Starting from the line with "The height and width of the screenshot is (382, 902).", transcribe each line to the end of the records below. Copy them exactly and write nothing else.

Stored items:
══════════════════════════════
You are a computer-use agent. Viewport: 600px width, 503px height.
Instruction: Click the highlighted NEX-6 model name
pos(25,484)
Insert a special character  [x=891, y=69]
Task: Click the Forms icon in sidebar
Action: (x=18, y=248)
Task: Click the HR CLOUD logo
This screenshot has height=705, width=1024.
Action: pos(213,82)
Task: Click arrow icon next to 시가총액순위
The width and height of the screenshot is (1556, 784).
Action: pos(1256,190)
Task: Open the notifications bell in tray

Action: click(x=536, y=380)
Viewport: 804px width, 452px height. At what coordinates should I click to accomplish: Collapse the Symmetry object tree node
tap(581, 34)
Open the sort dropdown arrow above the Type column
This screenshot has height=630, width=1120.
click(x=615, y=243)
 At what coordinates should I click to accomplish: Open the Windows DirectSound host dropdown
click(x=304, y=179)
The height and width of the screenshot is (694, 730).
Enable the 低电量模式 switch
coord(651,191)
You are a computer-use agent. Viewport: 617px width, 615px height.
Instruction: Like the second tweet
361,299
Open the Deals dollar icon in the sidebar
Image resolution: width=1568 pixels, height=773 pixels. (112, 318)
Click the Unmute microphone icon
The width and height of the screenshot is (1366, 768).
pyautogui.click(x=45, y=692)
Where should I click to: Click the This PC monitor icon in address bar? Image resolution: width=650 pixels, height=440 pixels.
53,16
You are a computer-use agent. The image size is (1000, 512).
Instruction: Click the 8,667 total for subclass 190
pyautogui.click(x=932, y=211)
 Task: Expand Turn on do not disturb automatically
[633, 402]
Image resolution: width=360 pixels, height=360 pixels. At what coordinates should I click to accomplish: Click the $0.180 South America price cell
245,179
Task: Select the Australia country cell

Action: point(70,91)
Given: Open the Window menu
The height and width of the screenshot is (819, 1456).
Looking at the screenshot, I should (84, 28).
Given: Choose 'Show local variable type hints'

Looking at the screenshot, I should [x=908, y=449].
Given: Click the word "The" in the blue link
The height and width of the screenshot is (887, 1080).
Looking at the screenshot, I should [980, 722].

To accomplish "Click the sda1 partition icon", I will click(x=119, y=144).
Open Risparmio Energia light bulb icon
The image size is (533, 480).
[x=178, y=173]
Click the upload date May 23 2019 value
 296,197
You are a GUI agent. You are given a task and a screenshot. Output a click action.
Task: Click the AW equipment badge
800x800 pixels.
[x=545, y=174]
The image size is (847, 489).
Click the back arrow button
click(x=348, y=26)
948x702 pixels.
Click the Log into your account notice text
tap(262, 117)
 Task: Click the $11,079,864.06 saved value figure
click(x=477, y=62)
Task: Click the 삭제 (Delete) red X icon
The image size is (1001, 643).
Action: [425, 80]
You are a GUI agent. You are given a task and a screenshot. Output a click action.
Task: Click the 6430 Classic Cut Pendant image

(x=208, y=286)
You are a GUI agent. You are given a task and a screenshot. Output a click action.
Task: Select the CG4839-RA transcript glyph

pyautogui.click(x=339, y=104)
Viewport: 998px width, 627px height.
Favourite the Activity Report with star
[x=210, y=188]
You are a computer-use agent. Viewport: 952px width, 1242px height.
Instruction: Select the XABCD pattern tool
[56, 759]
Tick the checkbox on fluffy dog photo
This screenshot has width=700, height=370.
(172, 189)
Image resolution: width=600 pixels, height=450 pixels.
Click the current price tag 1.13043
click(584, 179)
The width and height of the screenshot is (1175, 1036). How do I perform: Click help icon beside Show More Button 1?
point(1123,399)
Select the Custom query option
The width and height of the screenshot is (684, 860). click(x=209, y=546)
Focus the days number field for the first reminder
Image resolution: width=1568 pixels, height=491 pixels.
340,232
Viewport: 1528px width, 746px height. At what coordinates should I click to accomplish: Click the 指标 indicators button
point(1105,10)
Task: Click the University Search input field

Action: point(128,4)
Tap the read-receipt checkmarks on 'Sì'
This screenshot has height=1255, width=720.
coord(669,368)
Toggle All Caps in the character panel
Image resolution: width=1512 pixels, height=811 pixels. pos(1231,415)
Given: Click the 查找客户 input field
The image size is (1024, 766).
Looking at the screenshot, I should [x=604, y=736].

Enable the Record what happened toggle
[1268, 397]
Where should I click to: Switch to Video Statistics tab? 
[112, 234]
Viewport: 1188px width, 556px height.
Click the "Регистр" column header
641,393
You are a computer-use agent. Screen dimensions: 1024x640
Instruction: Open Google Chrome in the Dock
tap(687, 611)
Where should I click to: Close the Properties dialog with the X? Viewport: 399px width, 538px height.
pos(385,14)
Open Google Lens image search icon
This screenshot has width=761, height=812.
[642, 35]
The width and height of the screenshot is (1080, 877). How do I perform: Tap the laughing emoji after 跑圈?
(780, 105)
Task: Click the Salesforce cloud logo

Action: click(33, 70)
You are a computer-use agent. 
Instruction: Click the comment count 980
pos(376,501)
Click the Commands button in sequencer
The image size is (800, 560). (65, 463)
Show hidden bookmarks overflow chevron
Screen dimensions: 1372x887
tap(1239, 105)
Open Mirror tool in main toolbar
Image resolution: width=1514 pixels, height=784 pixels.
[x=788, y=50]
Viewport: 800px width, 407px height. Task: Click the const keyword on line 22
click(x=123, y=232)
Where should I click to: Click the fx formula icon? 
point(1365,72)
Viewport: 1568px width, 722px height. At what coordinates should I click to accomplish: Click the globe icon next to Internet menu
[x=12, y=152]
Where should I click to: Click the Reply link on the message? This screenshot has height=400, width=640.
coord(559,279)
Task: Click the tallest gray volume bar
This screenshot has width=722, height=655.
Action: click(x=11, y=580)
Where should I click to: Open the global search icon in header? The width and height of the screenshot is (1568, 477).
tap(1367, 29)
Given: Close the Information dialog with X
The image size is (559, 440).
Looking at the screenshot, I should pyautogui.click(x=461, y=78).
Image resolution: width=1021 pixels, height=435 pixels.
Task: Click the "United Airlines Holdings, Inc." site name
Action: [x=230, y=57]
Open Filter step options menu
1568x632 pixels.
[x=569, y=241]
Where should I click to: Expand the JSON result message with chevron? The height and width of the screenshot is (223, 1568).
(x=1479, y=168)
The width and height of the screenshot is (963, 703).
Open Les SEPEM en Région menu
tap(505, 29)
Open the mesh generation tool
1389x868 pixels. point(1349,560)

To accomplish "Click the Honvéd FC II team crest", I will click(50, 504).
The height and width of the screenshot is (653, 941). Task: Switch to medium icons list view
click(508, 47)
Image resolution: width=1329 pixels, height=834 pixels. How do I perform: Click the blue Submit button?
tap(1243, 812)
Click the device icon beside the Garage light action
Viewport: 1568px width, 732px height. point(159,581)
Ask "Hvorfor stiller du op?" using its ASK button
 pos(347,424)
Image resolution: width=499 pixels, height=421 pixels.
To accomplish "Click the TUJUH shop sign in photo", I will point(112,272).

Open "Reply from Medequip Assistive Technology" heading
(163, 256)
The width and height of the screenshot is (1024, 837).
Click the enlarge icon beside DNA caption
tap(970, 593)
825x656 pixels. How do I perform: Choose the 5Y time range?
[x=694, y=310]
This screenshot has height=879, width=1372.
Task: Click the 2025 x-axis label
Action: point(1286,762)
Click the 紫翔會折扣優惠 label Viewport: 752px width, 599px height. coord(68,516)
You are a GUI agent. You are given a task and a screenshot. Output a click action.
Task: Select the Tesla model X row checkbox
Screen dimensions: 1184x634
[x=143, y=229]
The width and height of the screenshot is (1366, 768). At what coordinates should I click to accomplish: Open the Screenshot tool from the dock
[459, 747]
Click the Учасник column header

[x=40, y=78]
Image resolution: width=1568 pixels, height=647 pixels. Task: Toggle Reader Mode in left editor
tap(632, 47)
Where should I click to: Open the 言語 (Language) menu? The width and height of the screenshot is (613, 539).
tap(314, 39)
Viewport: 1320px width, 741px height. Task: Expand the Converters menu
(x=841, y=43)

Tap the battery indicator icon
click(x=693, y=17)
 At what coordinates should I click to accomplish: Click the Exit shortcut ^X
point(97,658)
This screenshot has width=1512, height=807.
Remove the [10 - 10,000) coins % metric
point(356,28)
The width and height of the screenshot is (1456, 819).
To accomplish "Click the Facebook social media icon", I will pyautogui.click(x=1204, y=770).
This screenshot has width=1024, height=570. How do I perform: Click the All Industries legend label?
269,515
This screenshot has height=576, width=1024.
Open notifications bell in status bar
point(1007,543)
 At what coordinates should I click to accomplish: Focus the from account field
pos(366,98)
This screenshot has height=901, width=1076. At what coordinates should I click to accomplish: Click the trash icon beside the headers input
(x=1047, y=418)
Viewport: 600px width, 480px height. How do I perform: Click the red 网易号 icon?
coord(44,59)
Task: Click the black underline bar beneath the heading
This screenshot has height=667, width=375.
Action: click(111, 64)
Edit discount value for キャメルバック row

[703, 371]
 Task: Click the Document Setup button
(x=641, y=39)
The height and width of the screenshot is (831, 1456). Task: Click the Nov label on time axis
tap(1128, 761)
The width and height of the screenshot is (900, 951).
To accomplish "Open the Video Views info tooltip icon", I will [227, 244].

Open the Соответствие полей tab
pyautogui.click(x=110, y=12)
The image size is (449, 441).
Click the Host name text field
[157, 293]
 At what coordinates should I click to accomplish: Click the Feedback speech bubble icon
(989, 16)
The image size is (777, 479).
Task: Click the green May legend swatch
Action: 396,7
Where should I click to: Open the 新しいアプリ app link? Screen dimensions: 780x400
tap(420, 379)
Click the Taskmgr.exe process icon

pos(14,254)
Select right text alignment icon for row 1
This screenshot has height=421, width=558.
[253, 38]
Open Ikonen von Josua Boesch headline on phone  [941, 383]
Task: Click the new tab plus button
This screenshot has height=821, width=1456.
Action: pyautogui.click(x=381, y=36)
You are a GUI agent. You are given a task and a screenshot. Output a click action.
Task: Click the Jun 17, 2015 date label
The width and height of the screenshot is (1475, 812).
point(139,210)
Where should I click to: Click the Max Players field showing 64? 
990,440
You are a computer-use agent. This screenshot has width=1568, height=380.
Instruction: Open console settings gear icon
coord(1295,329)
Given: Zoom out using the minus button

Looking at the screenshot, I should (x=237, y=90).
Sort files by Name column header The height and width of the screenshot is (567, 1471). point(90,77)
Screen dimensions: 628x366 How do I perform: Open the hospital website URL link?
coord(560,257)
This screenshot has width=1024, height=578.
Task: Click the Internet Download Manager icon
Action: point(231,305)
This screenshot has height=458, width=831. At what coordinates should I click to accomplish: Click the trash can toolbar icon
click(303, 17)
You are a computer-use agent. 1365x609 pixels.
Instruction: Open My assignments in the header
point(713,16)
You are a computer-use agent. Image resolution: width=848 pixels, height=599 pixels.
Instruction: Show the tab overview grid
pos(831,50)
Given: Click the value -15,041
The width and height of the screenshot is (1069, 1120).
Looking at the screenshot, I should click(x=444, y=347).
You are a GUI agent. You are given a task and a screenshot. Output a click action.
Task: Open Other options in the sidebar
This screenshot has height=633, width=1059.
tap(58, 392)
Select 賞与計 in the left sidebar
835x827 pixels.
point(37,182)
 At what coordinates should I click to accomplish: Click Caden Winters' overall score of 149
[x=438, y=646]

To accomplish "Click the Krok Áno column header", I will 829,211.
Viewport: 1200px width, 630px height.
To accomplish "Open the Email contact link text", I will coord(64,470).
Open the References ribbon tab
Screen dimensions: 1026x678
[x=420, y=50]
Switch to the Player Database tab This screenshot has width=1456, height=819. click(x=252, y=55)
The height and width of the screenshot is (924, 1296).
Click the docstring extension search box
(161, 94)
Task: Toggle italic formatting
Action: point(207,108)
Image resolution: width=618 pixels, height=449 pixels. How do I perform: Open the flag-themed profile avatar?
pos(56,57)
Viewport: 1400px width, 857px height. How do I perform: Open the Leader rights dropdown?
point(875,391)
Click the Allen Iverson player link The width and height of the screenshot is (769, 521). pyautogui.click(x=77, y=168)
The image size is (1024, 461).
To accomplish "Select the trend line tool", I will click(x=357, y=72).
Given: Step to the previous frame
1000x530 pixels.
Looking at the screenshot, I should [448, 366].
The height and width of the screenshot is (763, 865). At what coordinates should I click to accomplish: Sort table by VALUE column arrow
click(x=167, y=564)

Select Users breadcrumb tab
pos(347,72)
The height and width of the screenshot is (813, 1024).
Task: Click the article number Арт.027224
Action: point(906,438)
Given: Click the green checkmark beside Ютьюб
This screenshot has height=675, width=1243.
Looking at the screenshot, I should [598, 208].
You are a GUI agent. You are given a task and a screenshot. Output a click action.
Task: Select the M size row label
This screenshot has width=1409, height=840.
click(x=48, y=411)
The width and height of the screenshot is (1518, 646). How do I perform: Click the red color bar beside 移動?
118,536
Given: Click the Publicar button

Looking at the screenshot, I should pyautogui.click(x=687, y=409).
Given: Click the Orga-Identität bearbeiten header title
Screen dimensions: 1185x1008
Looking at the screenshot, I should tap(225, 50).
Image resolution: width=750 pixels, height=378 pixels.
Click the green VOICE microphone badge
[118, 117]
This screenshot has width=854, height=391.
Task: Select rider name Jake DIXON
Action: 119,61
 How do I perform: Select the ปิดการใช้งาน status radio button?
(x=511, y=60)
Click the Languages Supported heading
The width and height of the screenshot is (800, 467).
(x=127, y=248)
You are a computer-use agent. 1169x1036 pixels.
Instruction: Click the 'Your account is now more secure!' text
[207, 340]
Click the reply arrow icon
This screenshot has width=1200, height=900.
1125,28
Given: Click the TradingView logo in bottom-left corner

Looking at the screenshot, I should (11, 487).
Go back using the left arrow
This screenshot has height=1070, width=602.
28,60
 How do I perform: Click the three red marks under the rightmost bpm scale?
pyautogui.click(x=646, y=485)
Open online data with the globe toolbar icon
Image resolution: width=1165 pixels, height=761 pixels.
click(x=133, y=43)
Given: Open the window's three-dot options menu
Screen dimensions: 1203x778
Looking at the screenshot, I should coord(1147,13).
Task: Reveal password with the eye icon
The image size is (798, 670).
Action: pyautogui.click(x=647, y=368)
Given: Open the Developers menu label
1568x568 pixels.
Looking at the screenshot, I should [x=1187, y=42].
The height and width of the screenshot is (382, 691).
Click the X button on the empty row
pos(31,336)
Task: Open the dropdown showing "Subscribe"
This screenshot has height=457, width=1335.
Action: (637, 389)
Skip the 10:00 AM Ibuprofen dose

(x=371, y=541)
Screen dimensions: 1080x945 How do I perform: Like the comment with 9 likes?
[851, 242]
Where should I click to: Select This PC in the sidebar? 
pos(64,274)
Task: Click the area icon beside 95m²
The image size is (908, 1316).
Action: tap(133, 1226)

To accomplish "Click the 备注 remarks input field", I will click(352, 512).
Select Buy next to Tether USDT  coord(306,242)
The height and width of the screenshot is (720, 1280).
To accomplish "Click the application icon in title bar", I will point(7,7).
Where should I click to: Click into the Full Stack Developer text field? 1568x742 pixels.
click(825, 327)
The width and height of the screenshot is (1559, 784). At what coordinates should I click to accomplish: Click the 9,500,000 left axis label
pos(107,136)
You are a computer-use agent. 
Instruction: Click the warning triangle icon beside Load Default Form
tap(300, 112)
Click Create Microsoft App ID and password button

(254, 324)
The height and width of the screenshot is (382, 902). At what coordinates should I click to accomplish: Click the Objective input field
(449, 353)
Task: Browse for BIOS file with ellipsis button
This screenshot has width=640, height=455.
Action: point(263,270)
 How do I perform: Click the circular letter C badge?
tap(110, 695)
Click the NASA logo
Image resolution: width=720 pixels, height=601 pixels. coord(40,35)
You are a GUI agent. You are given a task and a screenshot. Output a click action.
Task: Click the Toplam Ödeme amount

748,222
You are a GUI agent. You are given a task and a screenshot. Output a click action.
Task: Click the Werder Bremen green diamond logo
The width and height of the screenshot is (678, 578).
══════════════════════════════
* [TASK OUTPUT]
The height and width of the screenshot is (382, 902). At what coordinates should I click to accomplish: Click the Objective input field
(449, 353)
Task: Browse for BIOS file with ellipsis button
This screenshot has width=640, height=455.
Action: point(263,270)
 How do I perform: Click the circular letter C badge?
tap(110, 695)
Click the NASA logo
Image resolution: width=720 pixels, height=601 pixels. coord(40,35)
You are a GUI agent. You are given a task and a screenshot. Output a click action.
Task: Click the Toplam Ödeme amount

748,222
You are a GUI agent. You are given a task and a screenshot. Output a click action.
Task: Click the Werder Bremen green diamond logo
The width and height of the screenshot is (678, 578).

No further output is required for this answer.